United States District Court, M.D. North Carolina

June 27, 2018

BENCHMARK ELECTRONICS, INC., and BENCHMARK ELECTRONICS DE MEXICO, S. DE R.L. DE C.V., Plaintiffs,
v.
CREE, INC., Defendant.

          MEMORANDUM OPINION AND ORDER

          OSTEEN, JR., DISTRICT JUDGE

         Benchmark Electronics, Inc., and Benchmark Electronics de Mexico, S. de R.L. de C.V. (collectively, “Benchmark”) filed this action seeking recovery from Cree, Inc. (“Cree”) for money allegedly owed in connection with installing Cree's lightbulbs into various products. (Doc. 1.) Cree counterclaimed for recovery, or offset, for component parts it contends Benchmark either damaged during the manufacturing process or has failed to return. (Doc. 8.)

         The parties filed cross motions for summary judgment, and Chief Judge Thomas D. Schroeder granted in part and denied in part each of the parties' motions in a Memorandum Opinion and Order signed January 18, 2018. Benchmark Elecs., Inc. v. Cree, Inc., 1:16-cv-529, 2018 WL 472819, at *14 (M.D. N.C. Jan. 18, 2018). Summary judgment was granted in favor of Benchmark on its breach of contract claim, and Benchmark's unjust enrichment claim was dismissed. Id. at *9, *14. It was ordered that Benchmark recover from Cree “(1) $587, 229.06 in unpaid invoices plus interest; (2) $286, 371.44 for excess and obsolete components plus interest; and (3) $457, 105.38 for excess amounts paid for consigned components plus interest, with interest on these sums accruing from the date the complaint was filed, May 25, 2016.” Id. at *14. Summary judgment was also granted in favor of Benchmark on Cree's claim under North Carolina's Unfair and Deceptive Trade Practices Act and granted in part in favor of Benchmark on Cree's conversion claim. Id.

         The parties submitted pre-trial briefs and proposed findings of fact and conclusions of law. (Docs. 40-43.) On January 24, 2018, Cree's remaining counterclaims proceeded to a bench trial: breach of contract, breach of the covenant of good faith and fair dealing, unjust enrichment (in the alternative), and conversion as to a subset of the lightbulbs. Cree presented one live witness: David James Power, a senior director of engineering at Cree in the lighting division.
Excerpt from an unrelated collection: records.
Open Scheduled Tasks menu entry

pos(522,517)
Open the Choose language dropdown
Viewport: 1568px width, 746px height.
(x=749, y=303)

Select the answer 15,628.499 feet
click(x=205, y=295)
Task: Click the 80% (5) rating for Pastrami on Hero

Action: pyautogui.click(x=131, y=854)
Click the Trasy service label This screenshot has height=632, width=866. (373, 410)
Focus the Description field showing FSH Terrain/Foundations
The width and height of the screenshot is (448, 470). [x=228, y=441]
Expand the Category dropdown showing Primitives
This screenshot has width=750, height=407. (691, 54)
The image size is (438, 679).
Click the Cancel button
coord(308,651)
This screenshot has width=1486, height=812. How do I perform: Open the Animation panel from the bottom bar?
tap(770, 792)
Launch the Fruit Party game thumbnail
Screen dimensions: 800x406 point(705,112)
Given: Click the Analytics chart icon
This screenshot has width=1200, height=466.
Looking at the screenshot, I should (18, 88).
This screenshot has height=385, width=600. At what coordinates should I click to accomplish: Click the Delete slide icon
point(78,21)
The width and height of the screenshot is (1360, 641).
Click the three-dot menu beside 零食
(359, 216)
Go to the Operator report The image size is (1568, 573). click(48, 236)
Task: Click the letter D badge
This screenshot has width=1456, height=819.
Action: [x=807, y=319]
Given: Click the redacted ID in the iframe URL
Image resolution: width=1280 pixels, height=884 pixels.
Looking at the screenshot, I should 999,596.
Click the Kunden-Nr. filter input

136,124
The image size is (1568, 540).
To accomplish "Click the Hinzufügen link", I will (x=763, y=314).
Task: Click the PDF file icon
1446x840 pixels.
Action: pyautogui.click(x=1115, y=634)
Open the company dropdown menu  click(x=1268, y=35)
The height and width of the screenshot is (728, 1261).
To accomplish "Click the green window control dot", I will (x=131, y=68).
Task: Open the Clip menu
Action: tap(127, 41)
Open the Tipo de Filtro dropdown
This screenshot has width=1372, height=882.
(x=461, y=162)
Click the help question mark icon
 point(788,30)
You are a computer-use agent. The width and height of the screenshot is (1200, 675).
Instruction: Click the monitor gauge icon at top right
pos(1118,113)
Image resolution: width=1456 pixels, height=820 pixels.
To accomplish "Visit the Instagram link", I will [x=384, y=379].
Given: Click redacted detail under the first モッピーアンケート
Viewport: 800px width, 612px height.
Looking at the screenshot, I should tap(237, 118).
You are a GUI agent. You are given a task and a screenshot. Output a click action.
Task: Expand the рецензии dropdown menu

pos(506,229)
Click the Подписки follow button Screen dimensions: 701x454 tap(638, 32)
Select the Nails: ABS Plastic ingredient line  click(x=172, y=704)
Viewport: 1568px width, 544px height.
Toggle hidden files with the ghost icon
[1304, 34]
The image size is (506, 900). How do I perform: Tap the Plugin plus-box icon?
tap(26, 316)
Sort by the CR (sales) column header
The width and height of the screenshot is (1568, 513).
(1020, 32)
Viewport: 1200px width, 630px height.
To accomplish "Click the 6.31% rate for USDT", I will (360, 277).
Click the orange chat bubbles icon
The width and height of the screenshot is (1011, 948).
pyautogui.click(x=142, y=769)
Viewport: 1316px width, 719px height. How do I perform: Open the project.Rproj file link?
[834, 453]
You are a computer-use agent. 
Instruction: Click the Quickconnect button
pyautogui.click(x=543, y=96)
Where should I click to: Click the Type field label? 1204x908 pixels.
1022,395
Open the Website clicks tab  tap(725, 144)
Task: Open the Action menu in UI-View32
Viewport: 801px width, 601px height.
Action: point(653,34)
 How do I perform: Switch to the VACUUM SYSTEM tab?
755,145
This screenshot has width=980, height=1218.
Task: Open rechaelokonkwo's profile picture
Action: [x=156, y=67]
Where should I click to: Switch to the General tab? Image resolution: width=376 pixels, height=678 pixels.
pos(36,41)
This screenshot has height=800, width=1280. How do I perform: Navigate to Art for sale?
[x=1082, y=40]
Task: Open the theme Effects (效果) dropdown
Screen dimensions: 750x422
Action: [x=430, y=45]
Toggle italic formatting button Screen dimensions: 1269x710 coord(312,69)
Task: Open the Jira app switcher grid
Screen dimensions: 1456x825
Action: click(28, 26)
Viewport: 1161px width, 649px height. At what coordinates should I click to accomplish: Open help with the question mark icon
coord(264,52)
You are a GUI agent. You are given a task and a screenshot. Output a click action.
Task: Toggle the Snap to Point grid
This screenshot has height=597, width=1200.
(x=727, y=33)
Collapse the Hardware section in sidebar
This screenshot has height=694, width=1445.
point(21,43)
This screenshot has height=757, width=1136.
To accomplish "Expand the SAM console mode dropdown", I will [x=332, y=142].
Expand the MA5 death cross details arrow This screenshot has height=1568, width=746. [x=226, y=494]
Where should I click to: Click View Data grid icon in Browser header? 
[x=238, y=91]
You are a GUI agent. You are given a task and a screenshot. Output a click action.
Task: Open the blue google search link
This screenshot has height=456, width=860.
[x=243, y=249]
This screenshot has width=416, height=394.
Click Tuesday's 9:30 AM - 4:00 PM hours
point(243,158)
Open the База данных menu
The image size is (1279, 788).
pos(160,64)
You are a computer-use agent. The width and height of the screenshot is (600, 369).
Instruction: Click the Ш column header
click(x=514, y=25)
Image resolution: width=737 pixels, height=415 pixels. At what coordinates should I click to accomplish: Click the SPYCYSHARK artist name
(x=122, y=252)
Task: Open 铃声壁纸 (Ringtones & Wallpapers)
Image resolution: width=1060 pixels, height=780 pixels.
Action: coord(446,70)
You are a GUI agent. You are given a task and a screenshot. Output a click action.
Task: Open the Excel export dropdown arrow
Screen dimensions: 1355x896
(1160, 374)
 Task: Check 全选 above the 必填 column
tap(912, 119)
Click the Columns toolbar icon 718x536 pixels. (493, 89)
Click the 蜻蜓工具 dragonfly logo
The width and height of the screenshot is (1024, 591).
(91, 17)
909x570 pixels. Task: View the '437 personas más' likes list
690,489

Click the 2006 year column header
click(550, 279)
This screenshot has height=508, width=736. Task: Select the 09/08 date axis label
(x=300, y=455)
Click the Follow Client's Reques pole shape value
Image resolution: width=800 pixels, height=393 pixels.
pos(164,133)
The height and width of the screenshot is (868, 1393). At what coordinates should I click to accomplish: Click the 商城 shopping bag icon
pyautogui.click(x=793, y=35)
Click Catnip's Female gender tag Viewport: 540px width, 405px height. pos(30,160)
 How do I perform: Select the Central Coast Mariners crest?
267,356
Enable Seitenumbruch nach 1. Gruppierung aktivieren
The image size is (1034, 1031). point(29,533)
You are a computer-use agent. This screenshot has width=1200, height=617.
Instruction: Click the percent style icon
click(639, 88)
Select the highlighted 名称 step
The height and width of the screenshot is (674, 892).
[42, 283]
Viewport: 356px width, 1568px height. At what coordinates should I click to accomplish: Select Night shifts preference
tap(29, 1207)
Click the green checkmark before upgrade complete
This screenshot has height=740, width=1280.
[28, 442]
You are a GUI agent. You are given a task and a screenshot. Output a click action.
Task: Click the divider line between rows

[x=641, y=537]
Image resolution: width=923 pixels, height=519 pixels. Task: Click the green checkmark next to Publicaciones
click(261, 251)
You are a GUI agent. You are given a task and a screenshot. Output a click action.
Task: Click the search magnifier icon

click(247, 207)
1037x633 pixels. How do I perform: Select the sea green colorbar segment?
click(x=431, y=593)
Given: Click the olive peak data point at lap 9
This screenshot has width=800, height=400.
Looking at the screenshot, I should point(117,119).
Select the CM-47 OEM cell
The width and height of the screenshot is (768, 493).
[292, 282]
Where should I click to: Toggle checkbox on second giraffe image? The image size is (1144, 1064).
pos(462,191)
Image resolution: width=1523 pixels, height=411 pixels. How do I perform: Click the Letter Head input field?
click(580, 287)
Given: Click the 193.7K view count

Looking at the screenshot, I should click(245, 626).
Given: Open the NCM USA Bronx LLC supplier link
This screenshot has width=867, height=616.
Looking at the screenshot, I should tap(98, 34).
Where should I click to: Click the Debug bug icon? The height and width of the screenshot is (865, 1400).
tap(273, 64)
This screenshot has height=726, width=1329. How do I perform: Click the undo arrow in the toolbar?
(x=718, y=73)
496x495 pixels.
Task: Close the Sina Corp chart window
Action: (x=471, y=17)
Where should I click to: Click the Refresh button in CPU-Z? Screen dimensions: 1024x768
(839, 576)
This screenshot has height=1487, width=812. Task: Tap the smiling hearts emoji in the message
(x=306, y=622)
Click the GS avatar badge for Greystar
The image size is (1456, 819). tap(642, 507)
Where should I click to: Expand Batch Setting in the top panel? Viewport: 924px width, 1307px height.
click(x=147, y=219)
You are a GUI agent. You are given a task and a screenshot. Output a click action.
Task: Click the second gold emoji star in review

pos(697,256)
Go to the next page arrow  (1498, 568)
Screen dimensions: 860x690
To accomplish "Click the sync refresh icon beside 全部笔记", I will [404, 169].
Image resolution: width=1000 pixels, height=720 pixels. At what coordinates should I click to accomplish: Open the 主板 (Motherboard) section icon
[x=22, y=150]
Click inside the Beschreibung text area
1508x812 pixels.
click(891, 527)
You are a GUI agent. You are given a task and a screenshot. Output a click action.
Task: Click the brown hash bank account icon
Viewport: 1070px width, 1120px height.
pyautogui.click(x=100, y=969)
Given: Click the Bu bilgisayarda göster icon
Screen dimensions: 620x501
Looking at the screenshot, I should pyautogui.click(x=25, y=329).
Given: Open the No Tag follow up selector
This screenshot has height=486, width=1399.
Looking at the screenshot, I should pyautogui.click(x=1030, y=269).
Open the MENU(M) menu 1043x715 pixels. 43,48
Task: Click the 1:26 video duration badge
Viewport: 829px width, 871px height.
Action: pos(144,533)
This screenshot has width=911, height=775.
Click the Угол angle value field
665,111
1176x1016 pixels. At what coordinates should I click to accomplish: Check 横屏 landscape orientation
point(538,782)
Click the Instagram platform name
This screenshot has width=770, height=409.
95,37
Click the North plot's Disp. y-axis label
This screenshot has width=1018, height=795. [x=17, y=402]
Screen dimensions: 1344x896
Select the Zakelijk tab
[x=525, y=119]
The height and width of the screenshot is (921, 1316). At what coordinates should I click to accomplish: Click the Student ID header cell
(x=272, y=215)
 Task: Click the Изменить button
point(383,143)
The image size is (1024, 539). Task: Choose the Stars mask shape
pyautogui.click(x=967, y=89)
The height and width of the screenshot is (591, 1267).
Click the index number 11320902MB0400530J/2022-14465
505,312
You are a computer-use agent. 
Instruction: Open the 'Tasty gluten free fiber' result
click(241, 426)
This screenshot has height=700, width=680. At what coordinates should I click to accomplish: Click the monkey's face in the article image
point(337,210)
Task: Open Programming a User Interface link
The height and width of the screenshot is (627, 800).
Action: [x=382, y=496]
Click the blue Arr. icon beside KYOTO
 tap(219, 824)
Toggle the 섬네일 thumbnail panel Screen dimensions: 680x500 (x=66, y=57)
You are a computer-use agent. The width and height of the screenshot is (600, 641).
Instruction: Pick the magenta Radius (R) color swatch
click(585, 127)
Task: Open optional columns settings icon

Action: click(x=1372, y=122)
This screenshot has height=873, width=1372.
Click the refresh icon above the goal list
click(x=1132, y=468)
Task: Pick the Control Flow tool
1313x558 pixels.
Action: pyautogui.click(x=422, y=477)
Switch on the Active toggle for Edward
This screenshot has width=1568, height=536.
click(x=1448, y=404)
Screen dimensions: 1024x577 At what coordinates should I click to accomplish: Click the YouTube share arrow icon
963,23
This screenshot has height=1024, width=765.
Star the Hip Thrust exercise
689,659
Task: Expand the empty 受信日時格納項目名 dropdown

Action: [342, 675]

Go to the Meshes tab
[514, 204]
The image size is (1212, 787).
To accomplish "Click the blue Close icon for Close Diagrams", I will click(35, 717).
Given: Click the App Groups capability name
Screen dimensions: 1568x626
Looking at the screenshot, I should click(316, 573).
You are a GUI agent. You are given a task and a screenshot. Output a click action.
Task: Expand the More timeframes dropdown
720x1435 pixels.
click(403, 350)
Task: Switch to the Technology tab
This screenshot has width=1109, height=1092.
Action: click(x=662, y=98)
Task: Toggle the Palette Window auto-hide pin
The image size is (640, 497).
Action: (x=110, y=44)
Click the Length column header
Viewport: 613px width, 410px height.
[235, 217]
Cree also presented one witness by deposition: Douglas Ray Stevens, then- director of operations for consumer lighting for Cree.[1] Benchmark presented one live witness: Calvin Lane Clemons, group president of Benchmark during the dispute.

         Cree seeks to recover $2, 793, 747.50, which it contends represents the cost of (1) 1, 607, 518 XT-E LED bulbs and 4, 394, 757 XB-G LED bulbs Benchmark allegedly scrapped in excess of the parties' alleged half a percent scrap allowance, and (2) 395, 022 XT-E LEDs Benchmark allegedly retained following the conclusion of the parties' relationship. (Cree's Answer & Countercls. (Doc. 8) ¶¶ 42, 50, 57-64.)[2] Cree seeks $0.5684 for each XT-E LED bulb and $0.3767 for each XB-G LED bulb. (Id. ¶¶ 55-56.)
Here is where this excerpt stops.